Bisnis.com, JAKARTA - Nama Prajogo Pangestu tak lagi asing di dunia bisnis. Mulai dari petrokimia, batu bara, hingga kini energi baru terbarukan digelutinya.
Melansir Forbes, Prajogo Pangestu sendiri merupakan orang terkaya ketiga di Indonesia dengan kekayaan mencapai US$10,8 miliar atau setara dengan Rp165,24 triliun.
Baru-baru ini, salah satu perusahaan miliknya, PT Barito Renewables Energy berencana melakukan aksi penawaran umum perdana (initial public offering/IPO) saham, yang bersiap untuk menerbitkan sebanyak-banyaknya 4,5 miliar saham baru atau setara 3,5 persen ke publik.

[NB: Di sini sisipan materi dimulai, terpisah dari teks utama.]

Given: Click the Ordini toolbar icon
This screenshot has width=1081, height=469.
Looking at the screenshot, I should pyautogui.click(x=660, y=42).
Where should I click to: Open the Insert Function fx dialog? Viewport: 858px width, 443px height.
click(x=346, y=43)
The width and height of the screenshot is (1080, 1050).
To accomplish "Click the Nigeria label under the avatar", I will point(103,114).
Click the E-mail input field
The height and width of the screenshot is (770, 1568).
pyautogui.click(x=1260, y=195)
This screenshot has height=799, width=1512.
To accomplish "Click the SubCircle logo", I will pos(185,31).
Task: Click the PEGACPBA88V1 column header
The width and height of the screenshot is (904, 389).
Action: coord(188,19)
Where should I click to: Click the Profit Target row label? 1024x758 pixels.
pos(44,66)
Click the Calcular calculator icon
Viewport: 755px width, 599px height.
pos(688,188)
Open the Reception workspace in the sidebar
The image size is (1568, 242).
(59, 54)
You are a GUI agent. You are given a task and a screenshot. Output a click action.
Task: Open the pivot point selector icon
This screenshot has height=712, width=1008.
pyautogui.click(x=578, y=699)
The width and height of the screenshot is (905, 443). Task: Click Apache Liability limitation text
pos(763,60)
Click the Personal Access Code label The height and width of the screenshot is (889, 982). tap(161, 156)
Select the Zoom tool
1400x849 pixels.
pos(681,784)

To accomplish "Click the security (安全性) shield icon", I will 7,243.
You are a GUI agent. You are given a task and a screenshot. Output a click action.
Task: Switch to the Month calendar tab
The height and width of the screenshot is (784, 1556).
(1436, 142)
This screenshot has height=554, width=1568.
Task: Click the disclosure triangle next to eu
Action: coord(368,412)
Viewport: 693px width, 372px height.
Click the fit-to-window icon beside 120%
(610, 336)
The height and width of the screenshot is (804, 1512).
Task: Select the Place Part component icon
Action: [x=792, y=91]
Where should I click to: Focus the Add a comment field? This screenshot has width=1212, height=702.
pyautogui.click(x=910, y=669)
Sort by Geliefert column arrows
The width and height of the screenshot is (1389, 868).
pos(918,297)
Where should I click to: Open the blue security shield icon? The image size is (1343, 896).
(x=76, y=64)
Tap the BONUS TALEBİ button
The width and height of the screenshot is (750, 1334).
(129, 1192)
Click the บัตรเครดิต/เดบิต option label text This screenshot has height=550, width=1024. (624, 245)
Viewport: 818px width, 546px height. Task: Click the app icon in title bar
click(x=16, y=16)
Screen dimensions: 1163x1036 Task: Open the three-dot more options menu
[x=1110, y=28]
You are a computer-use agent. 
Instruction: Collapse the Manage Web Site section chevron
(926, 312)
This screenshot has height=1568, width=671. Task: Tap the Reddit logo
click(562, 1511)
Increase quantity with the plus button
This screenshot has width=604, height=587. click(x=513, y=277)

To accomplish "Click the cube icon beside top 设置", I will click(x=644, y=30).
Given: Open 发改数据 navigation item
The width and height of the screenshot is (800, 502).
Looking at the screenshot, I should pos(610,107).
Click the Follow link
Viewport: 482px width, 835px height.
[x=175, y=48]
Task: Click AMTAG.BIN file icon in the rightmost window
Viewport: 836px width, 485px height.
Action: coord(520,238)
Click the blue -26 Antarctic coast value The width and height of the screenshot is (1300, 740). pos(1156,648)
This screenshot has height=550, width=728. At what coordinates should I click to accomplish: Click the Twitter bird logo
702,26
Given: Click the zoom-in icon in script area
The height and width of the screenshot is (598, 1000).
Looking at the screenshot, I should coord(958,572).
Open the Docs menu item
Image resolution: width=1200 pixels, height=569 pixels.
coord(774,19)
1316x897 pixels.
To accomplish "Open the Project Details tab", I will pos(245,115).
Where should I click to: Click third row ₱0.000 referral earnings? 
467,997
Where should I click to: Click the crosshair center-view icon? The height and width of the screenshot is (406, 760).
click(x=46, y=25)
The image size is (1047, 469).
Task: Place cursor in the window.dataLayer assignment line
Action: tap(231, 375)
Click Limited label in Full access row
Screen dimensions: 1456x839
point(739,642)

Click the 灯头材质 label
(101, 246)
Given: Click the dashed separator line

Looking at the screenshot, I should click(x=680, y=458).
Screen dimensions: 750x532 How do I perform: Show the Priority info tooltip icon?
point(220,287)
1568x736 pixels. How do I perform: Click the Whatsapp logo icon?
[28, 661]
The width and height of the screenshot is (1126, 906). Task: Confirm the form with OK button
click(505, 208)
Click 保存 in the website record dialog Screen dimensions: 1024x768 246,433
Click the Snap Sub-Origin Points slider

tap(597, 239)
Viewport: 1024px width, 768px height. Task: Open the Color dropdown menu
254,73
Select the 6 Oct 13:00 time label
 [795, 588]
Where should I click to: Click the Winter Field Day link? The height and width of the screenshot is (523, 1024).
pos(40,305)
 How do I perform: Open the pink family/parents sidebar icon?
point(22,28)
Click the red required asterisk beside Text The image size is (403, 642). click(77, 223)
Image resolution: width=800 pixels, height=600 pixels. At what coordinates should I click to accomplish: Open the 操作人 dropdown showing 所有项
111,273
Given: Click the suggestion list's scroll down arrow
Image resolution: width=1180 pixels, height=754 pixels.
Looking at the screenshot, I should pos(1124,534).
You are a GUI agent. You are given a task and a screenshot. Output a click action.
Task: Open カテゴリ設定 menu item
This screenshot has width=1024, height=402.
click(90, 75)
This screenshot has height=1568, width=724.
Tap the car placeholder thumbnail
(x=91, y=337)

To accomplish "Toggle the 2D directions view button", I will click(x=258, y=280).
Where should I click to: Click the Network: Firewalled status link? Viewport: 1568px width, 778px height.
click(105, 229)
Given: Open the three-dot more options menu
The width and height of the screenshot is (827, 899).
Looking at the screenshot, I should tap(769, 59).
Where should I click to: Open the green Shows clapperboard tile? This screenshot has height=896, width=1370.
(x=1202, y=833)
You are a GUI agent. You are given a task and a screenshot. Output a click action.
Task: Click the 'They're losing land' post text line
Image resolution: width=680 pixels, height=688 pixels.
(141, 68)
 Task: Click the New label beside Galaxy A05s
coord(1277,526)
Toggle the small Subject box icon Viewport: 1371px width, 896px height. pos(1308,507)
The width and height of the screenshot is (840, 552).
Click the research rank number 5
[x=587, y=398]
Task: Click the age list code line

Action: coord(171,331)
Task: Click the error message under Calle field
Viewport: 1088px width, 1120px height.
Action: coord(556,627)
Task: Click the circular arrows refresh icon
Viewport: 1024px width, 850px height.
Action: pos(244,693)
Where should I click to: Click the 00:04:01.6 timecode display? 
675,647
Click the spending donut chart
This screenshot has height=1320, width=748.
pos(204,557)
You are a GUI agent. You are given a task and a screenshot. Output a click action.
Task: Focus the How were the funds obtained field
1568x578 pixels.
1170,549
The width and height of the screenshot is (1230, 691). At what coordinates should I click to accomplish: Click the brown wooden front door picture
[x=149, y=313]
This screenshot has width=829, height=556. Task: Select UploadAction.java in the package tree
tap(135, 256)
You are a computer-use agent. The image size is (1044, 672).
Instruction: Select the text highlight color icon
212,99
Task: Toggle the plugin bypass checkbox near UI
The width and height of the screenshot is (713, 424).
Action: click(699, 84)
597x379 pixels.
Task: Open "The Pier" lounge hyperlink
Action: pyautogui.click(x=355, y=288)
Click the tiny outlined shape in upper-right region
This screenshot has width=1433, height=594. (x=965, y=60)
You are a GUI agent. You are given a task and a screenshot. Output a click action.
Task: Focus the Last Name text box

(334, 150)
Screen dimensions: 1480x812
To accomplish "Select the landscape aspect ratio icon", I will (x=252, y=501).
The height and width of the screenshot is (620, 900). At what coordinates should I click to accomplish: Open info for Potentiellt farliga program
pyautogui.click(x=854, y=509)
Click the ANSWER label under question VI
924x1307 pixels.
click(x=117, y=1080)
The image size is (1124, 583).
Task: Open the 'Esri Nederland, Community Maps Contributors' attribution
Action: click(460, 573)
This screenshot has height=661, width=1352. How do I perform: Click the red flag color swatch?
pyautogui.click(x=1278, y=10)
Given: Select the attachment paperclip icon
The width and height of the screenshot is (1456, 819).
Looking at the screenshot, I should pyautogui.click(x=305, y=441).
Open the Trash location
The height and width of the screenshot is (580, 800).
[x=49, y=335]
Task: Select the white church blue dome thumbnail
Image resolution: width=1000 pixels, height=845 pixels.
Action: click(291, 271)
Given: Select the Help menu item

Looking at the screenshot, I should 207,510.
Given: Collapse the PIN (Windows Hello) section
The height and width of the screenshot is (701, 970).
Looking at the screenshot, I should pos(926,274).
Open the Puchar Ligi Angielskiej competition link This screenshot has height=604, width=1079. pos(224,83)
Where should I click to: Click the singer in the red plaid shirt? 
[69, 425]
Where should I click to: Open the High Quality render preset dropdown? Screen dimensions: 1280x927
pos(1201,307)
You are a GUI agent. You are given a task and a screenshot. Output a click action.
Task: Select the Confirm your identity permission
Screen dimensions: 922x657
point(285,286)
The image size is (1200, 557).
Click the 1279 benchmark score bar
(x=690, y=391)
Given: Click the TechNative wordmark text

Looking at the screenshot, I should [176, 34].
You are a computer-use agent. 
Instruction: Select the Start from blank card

Barito Renewables Energy akan melangsungkan IPO saham dengan membidik dana segar sebesar Rp3,51 triliun dengan kode saham BREN.
Saham BREN akan ditawarkan maksimal sebanyak 4,5 miliar unit biasa dengan nominal Rp150 atau mewakili sebanyak-banyaknya 3,35 persen dari modal ditempatkan dan disetor penuh usai penawaran perdana.
Saham tersebut juga ditawarkan dengan harga di rentang Rp670 hingga Rp780 per lembar saham, sehingga perusahaan Prajogo berpeluang untuk meraup dana segar sebanyak-banyak Rp3,51 triliun.
Baca Juga
Hanya Lulusan SMP dan Jadi Sopir Angkot
Di balik kesuksesannya hingga menjadi salah satu orang terkaya di Indonesia, pria bernama asli Phang Djoem Phen ini nyatanya bukan berasal dari keluarga berada.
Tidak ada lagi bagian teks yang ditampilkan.